We lose our third game against the giants who, now that they’re warmed up, start to assert themselves as the best team playing. Our team assumes a spot along baseline where all the losers wait for their chance to get back out there. I walk over to my backpack, which is about 15 feet away, to jot down a note in my Official Chinese Basketball Reporter Notebook. When I come back I am greeted by a teammate who is extending a pack of cigarettes, one of them invitingly jutting out of the pack. He is probably an inch shorter than me with – you won’t believe this – black hair and yellowish skin. He seems pretty fit, a fact revealed by his skin-tight t-shirt. Across the chest of the shirt it says “Calvin Klein” in glinty, diamond-sized studs. It’s the type of shirt that you would never see on a basketball court in the States because it might come off as, oh, a little fruity. What’s interesting, though, is that his below-waist attire is quintessential basketball: black mesh adidas sweats and some really slick black and red adidas basketball shoes. (My shoes, by the way, are black and red adidas basketball kicks. They’re sweet.)

He and his cig are staring at me, so I nod, say thank you and he lights me up. It’s not unusual to have someone offer me a cigarette and that is the climax of our interaction, the only thing we’re able to communicate.

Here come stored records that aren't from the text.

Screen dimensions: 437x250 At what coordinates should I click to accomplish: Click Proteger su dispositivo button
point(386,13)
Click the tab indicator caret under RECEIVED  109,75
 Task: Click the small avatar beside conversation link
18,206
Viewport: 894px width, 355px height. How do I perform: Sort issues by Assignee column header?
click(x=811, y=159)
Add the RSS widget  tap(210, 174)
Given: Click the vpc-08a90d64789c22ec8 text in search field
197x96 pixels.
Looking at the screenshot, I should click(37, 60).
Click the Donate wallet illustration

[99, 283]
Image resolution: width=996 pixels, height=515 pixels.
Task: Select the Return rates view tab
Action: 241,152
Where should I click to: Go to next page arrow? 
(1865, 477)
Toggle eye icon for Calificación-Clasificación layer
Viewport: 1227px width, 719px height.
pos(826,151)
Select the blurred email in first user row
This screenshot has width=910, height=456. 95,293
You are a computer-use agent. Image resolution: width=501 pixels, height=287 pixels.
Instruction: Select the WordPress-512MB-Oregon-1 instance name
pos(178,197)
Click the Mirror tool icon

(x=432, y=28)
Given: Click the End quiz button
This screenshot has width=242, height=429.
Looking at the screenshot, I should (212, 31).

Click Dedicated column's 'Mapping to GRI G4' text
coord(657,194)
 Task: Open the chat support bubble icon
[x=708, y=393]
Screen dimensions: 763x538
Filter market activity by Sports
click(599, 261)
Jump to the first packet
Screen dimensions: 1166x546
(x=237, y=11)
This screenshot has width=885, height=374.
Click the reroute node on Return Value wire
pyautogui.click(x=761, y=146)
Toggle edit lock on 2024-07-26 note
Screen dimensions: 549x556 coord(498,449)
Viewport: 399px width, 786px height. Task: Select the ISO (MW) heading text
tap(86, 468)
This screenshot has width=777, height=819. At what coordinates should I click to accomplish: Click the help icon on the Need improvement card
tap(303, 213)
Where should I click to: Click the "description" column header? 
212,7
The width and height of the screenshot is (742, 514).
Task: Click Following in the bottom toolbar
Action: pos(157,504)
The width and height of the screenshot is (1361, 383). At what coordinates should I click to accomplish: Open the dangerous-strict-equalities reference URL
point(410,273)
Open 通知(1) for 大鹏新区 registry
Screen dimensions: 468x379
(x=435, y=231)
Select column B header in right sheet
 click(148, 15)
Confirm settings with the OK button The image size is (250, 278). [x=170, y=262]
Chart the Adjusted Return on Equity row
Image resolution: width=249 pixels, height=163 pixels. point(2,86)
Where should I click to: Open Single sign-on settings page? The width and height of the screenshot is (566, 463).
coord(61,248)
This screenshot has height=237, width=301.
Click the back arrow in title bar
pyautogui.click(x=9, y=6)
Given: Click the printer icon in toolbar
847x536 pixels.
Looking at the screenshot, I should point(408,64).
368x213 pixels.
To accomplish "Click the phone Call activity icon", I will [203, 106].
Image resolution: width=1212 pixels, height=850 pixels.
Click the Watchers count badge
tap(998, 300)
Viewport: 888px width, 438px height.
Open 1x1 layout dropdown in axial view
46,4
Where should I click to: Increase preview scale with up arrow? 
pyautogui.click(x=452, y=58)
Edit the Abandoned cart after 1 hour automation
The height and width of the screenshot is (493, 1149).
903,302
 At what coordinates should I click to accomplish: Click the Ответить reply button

But it turns out this guy speaks a bit of English. He is 27 years-old, his name is Wang (with a short A sound) and he works for whoever it is that controls the city’s buses.

“Are you a driver?” I ask, guiding a fake steering wheel with my hands, one of which is holding a burning cigarette.

“No, no,” he says, taking a drag. “I work in office. I do the paper.”

I tell him that I’m a teacher and continue to probe just how well he knows English. I ask him how long he’s been playing basketball, and he tells me that he started in middle school but had to quit in high school because he “hurt this,” pointing to his lower-back. I ask about the NBA and which players he likes.

“The Chinese players – Yao Ming and Yi Jianlian,” he says with a smile, like he’s embarrassed at the predictability of this answer. “And James,” he adds, referring to LeBron James. “Superman!”

I laugh and agree. Indeed, LeBron is Superman. Just that morning – when it was still last night in the States – LeBron had one of the more outlandish plays I’ve ever seen, fielding an errant alley-oop pass and turning it into a reverse dunk. Exactly like Superman. (The kicker was that the guy who made the pass, Delonte West, was fouled and the basket didn’t count. But the crowd nonetheless went bonkers, and in a matter of hours videos started cropping up all over the Internet. It lent credence to Wang’s sentiment: LeBron is Superman.)

The game that is going on reaches five pretty quickly, before we are done with our cigarettes. We ditch them and go back out there, set to take on that tall team which has now won a few in a row. They continue their reign of dominance, simply out-sizing us. A pretty athletic dude is guarding me, I can’t hit a shot, and before I know it I’m being offered a cigarette on the sidelines.

We play a few more games and my team collectively decides to scatter after another loss. The team captain with pine-cone hair puts on a puffy blue-purple jacket and says goodbye. I walk over to Wang and ask for his phone number, and he responds as though he was thinking about a number exchange himself. We swap info, and he says, “Sometime you are free…some beer!” He goes bottoms-up on an imaginary beer; I nod excitedly and tell him I like beer. I then mosey back over to my bike and take off, happy at the thought that I’ve made my first friend of my Chinese basketball season.